There are a lot of people out there who suffer from mental disorders that are only able to function in society because of medication. If anything ever makes that medication unavailable there is not much you can do to help someone who suffers from schizophrenia or other severe disorders. I guess send them to Jammer, maybe he can help them.


----------



## MaterielGeneral (Jan 27, 2015)

jimb1972 said:


> There are a lot of people out there who suffer from mental disorders that are only able to function in society because of medication. If anything ever makes that medication unavailable there is not much you can do to help someone who suffers from schizophrenia or other severe disorders. I guess send them to Jammer, maybe he can help them.

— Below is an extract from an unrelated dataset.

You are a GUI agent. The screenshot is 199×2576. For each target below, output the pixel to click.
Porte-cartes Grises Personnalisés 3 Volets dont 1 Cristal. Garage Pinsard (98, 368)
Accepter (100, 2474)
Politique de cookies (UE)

Jammer can help anyone. His liberal ways have Christ like qualities.

Sent from my XT1585 using Tapatalk


----------



## Mad Trapper (Feb 12, 2014)

MaterielGeneral said:


> Jammer can help anyone. His liberal ways have Christ like qualities.
> 
> Sent from my XT1585 using Tapatalk


That sort of thinking, does scare the hell out of me.


----------



## The Tourist (Jun 9, 2016)

I'm OCD and have PTSD. This often present itself as being a hypochondriac, but then again, the OCD makes me strive for perfection and actually helps my work.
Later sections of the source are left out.